The calves did little bawling. They went out to graze and then returned to the fence to lie down near their mothers and chew their cuds.
“The cows on the other side of the fence, by contrast, were bawling. We realized that the cow misses the calf more than the calf misses the cow, until her full udder quits hurting,” said Lardner.
The calves were not stressed nutritionally because milk had been replaced with a good diet and proximity of the cows seemed to ease emotional stress.
“We need to reduce stress on calves because we want them to come off the milk diet and onto a forage diet gaining weight and not be vulnerable to illness,” said Lardner.
The least stressful weaning method is to leave the calves with the cows as they adjust to not having milk.

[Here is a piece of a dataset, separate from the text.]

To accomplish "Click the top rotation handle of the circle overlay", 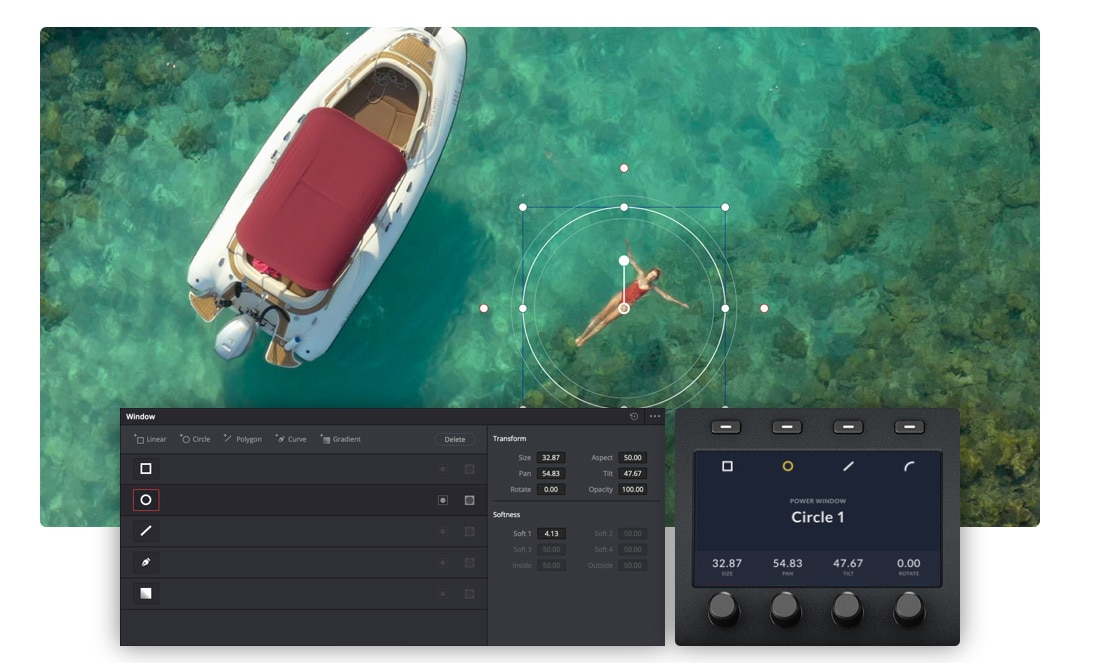I will (x=624, y=168).
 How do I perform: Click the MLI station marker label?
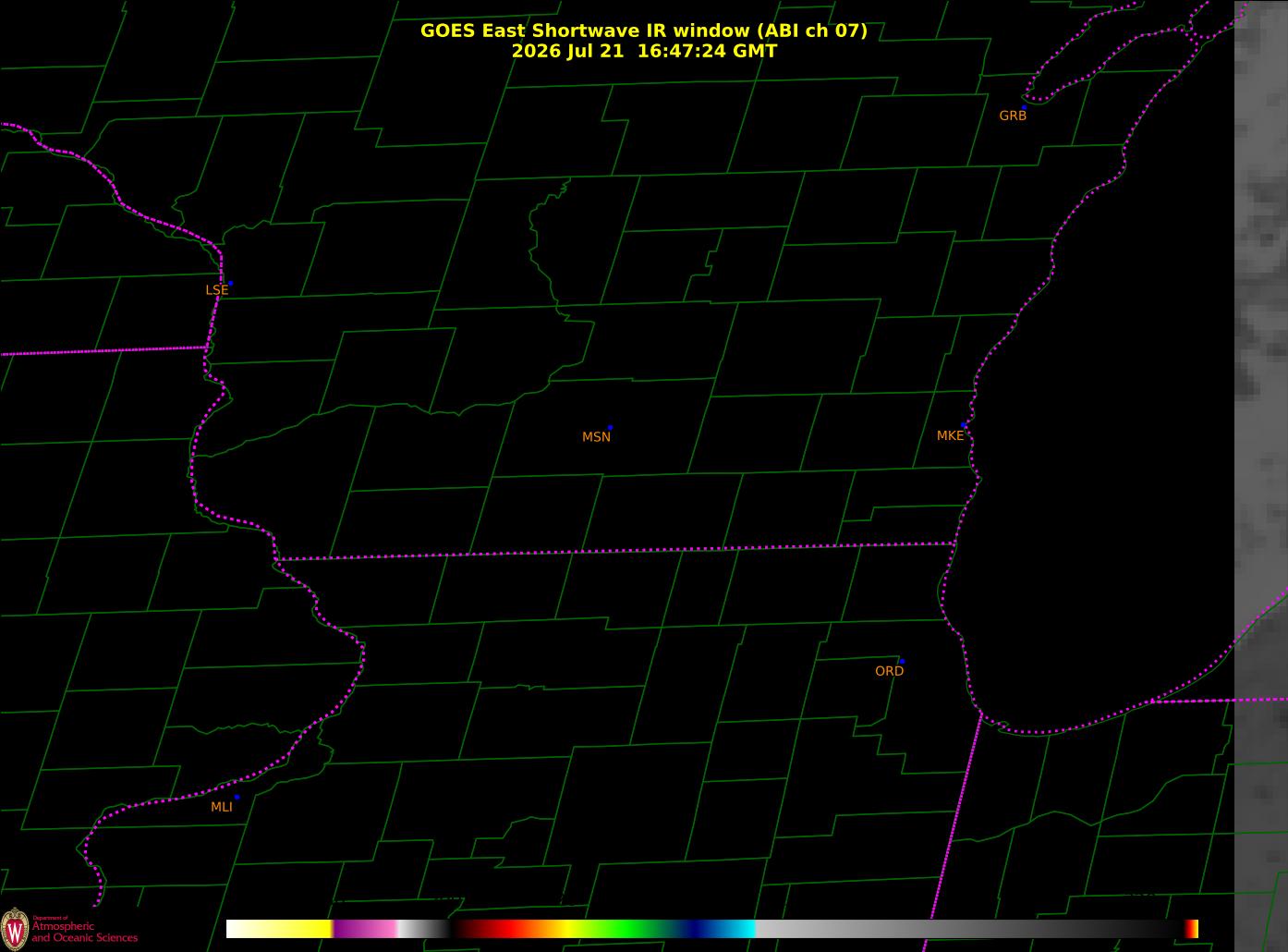pyautogui.click(x=221, y=807)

“We did some of the early studies on two-stage weaning with the nose flaps that Dr. Joe Stookey came up with, and that works very well,” Lardner said. “Calves are weaned by the time you take the nose flaps out a week later. Then you can separate them with no problems.”
However, not everyone is set up to handle calves twice: first to install the nose flaps and then to remove them. Fence-line weaning is an option in such cases.
Jon and Breezy Millar have a purebred Angus operation near Sturgis, South Dakota, and have been using fence-line weaning for 10 years.
“The summer of 2012 was dry and dusty, and our pastures were short. We knew we’d have to wean early, but it was so dusty I did not want to bring calves into a corral. So, we got set up to do fence-line weaning,” said Jon Millar.
“Now we keep one pasture ungrazed, as a weaning pasture. It’s tall but still green. We have two pastures side by side. Each one is about 800 acres divided by a barbed-wire fence, so we put a hot wire on each side of that fence. On the weaning pasture side, the hot wire is about nose high for a calf, and on the cow side we put it on top of the fence.”
Millar moves pairs into the weaning pasture about a week before sorting the calves off, so the calves get acquainted with the environment. For a few days before weaning, he puts out a little feed for both cows and calves.
“The cows know what it is and the calves remember from when we fed them earlier, so they all come. Then on the day we wean, we just pull the cows out (into the adjacent pasture) and leave the calves.
“It’s easy to move the cows. We drive in there with the feed wagon and the cows follow us,” Millar said.
“When we go back out through the gate, a couple riders on horses hold back the calves as the cows go through, following the feed wagon. Then we shut the gate and the sorting is done.
“With the hot wire, they don’t try to go through the fence. The cows actually throw a bigger fit than the calves. By the next day, about two-thirds of the calves are out grazing in the pasture or lying next to the fence, but for a couple days all the cows are pacing the fence.”
Millar said there has been no sickness using this method.
“Occasionally one or two calves have gotten through the fence to get with their mothers, but after we put them back in the weaning pasture, they don’t go through the fence again. They probably got shocked and don’t want to try it again.”
In about two weeks the calves are fully weaned and brought home.
“We tried to bring them home sooner than that, but it works best if we let them stay in that pasture a couple weeks,” said Millar. “The cows dry up before that and no longer worrying about the calves.”
The only thing missing for the calves is milk, he notes. Pairs can still be near each other through the fence.
“I’ve seen them bellow at each other and come walking to the fence. They stop and talk to each other and realize Mom (or baby) is still there and may just turn around and go off to graze, content.”
Millar said this weaning method requires a bit more management but he thinks it is worth it for the low stress and calf health.